The dissolution of the Supreme Central Junta led to the creation of local juntas in many provinces in Latin America, which consolidated the thirst for independence of the American colonies. In Santafé, a Junta was established on July 20, 1810, which demanded the creation of an open council and independence from Spain. Among the deputies of such council was Camilo Torres, and he was one of the signers in the Act of Independence of the Supreme Junta of Santafé. Torres was also involved in finding some understanding with the Spanish crown.

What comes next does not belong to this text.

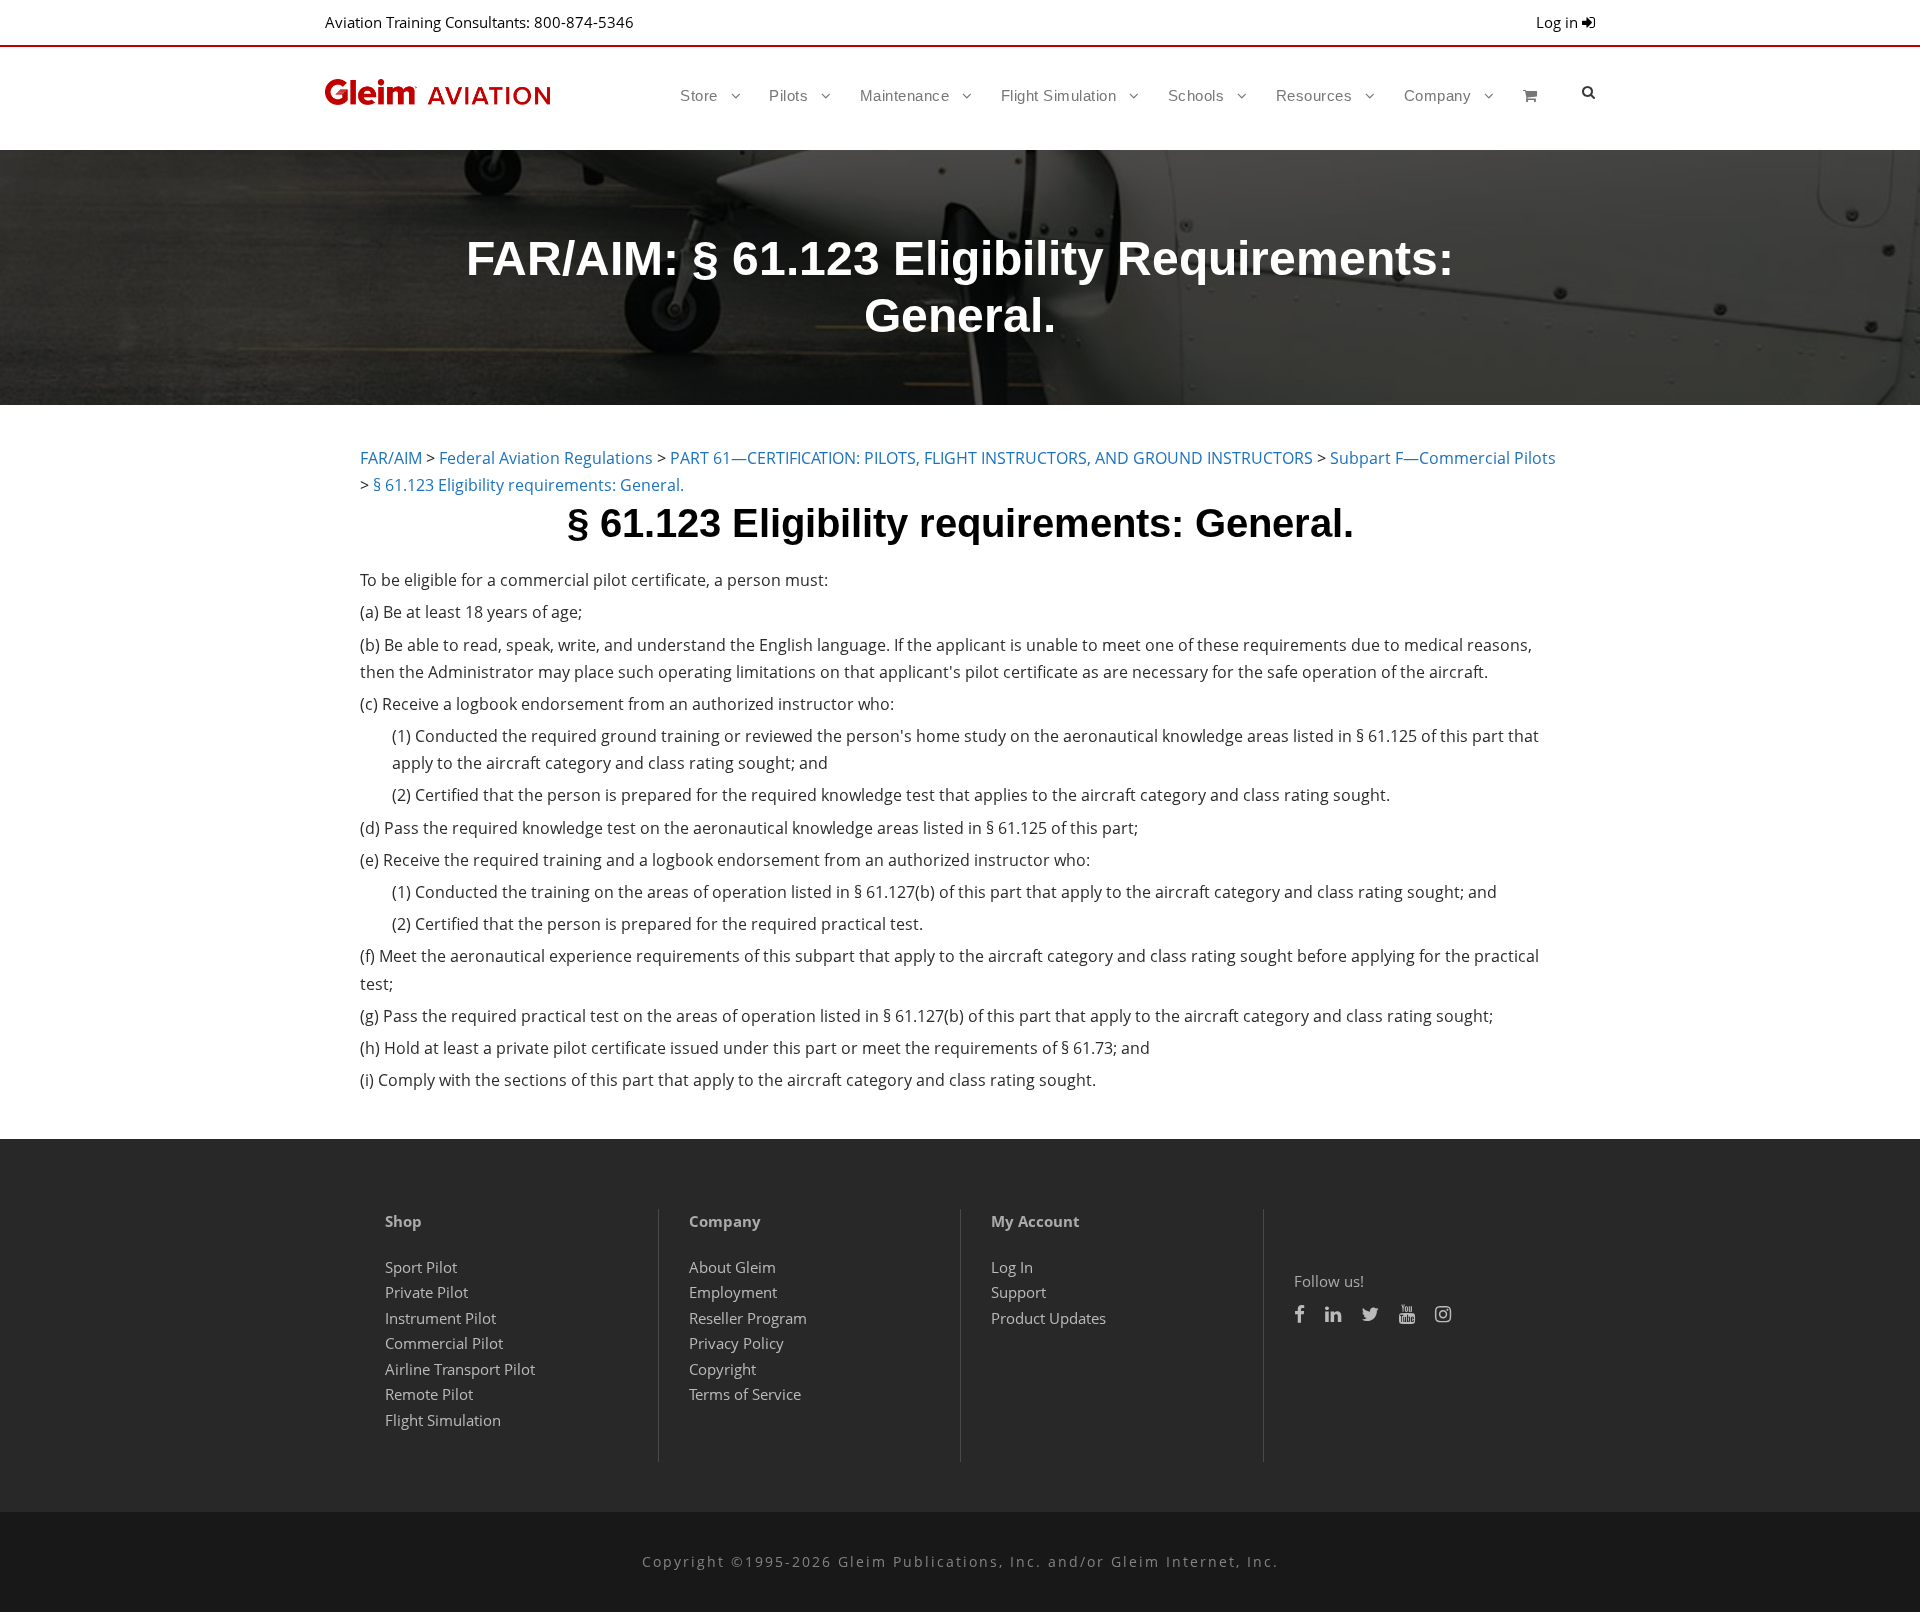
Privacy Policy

Antonio Nariño started publishing a small newspaper called La Bagatela in 1811, where he presented his centralist ideas for the government of the new country. This soon made him an antagonist of Torres, who instead supported federalist ideas that emphasized autonomy for the provinces. This conflict led to the formation of two political parties, the centralist one (the "pateadores" or kickers) represented by Nariño, and the Federalist one (or "carracos"), formed by Torres and representatives from other provinces. The federalist faction formed the United Provinces of New Granada in 1811, and Torres was appointed as President of its congress between 1812 and 1814, and then as President of the United Provinces between 1815 and 1816. During this period, Camilo Torres befriended Bolívar. The Province of Santafé had declared itself independent and adopted the name of Free and Independent State of Cundinamarca. The tensions between the centralist Cundinamarca province and the federalist United Provinces eventually led to a civil war that culminated in the surrender of the Cundinamarca province to the federalist troops commanded by Bolívar in 1814. This period of strife and chaos is called often la Patria Boba.

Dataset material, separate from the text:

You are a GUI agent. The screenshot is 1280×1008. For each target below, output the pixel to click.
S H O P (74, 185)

Meanwhile, king Ferdinand VII of Spain had been restored to power and sent a large army to quell the rebellions and reconquer the lost colonies. The Spanish army, commanded by General Pablo Morillo led a violent, and successful military campaign that culminated in the capture of Santafé on May 6, 1816. Fearing Morillo's troops, Torres escaped to the small town of El Pital, near Neiva. He then tried to escape the country by boarding a ship to Argentina in the port of Buenaventura, but he was captured by the troops of Juan Sámano after the ship departed without him and others in July, 1816. He was sent to Santafé, where he was executed by a firing squad for treason against the Spanish monarchy on October 5, 1816.

After his death, all of his possessions were confiscated and his family was stranded in poverty. When Bolívar became president he decided to support them by donating part of his own stipend every month. Camilo Torres' face has appeared in the $2 and $50 Colombian peso banknotes.